The five networked regional centers will link California, Washington, New York, North Carolina and Texas, and the Los Angeles headquarters is the “ideal place to build the future of advanced manufacturing,” said L.A. Mayor Eric Garcetti.
“People come here from everywhere to create, innovate and redefine how technology can improve our daily lives,” Garcetti said. “That’s why I strongly supported the Smart Manufacturing Innovation Institute and pushed to locate its headquarters in the heart of our city. I applaud the Smart Manufacturing Leadership Coalition and our federal partners for realizing the promise of this institute, and am encouraged by its potential to bring even more good-paying jobs and economic development to L.A.”
California is home to the largest manufacturing base in the United States, made up mainly of 40,000 small and medium-sized firms, and 1.3 million manufacturing employees. The institute will provide cutting-edge education and workforce training for high-skilled occupations to enable innovation, secure an underrepresented and diverse talent pipeline, improve the business climate and advance cross-sector collaboration.

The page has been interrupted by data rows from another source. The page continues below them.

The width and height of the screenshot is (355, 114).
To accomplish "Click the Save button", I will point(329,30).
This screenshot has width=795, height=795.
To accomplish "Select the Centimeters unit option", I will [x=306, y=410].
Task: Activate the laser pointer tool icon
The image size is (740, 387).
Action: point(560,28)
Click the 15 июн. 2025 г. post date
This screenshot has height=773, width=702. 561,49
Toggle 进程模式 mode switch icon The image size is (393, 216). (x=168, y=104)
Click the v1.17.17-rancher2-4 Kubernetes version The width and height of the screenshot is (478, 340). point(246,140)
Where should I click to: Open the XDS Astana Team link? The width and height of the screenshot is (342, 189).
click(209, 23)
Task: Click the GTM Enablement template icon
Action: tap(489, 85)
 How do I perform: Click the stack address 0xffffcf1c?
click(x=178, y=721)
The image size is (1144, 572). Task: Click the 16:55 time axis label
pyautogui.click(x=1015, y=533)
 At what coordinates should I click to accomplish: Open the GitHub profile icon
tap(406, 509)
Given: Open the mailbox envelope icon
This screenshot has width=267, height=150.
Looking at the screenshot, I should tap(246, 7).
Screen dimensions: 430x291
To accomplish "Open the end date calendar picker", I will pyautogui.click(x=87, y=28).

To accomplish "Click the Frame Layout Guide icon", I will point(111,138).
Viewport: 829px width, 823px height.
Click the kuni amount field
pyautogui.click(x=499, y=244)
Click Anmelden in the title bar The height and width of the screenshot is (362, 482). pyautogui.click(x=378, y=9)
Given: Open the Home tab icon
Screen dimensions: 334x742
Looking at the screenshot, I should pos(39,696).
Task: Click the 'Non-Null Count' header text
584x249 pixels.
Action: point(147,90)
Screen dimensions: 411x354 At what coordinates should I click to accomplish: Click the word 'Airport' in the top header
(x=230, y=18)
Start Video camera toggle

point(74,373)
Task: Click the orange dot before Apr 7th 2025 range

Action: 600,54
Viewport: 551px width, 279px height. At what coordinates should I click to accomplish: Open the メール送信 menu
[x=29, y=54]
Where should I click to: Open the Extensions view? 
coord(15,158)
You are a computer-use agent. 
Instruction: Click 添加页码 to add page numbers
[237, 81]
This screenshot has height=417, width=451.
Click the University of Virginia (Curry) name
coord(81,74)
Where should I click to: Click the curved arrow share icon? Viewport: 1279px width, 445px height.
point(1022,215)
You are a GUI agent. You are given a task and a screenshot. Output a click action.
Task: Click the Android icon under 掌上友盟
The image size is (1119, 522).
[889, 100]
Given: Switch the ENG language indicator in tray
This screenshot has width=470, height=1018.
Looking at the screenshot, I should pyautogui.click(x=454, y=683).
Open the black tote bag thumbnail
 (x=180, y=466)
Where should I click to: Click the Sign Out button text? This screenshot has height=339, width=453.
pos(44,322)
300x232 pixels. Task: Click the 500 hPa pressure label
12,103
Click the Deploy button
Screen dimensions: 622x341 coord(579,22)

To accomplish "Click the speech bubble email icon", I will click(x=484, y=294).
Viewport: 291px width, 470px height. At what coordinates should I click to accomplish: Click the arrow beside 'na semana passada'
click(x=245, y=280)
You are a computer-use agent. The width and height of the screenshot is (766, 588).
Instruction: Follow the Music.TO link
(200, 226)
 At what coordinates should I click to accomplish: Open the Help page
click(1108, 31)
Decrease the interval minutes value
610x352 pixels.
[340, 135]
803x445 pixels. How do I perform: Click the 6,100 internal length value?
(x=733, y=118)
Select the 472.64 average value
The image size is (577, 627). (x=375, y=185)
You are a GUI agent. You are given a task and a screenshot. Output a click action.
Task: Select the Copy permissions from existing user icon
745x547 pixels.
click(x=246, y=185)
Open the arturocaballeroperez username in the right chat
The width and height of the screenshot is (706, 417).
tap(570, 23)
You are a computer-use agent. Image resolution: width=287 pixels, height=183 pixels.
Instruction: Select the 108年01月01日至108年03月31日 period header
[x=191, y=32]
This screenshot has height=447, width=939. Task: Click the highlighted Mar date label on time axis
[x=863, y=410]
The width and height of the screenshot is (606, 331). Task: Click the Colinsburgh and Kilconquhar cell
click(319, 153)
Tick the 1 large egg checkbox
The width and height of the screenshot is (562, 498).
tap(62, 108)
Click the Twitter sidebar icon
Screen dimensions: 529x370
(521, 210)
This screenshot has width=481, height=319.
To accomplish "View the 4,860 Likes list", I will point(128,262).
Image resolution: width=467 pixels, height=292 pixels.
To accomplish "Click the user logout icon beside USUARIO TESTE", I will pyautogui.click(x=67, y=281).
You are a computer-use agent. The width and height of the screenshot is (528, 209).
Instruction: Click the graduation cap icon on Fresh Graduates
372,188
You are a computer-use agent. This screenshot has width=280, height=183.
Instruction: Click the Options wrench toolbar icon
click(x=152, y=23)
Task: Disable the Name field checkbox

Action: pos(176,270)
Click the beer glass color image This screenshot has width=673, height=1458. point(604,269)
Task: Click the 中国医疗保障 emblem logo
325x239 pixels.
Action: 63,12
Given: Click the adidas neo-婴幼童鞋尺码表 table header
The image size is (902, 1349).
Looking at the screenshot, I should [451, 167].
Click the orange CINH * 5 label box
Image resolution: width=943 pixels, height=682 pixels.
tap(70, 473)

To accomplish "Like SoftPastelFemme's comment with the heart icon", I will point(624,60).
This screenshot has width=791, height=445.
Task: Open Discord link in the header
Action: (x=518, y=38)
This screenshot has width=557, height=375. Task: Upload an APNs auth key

The California governor’s office has been a key champion of the coalition, and their support and resources were instrumental in the selection of Los Angeles as the headquarters for the institute, Davis said.
“As the leading manufacturing state in the country, it has been important to continue to push the envelope in support of efforts such as these,” said Louis Stewart, deputy director, innovation and entrepreneurship in the governor’s office. “The smart manufacturing institute will help change the way companies measure efficiency and help create new jobs. We applaud SMLC and UCLA for successfully bringing the second innovation institute to our great state.”
The organization LA n Sync, part of the Annenberg Foundation and a member of the institute, was a key partner in engaging the business community around this manufacturing opportunity, Davis added.
“LA n Sync was created with a single, simple, fundamental goal: to bring LA’s public, private and non-profit sectors together as we chase after every possible funding dollar,” said Wallis Annenberg, President and CEO of the Annenberg Foundation and Founder of LA n Sync. “That’s why President Obama’s announcement today is so gratifying for us, and for Los Angeles as a whole. The SMLC will revolutionize manufacturing in this country.”
Partners also include: LA n Sync, Jet Propulsion Laboratory, California Manufacturing Technology Consultants, Cal State University Northridge, Lawrence Berkeley National Lab, San Diego Super Computing, UC Berkeley and UC Irvine, University of Southern California and others.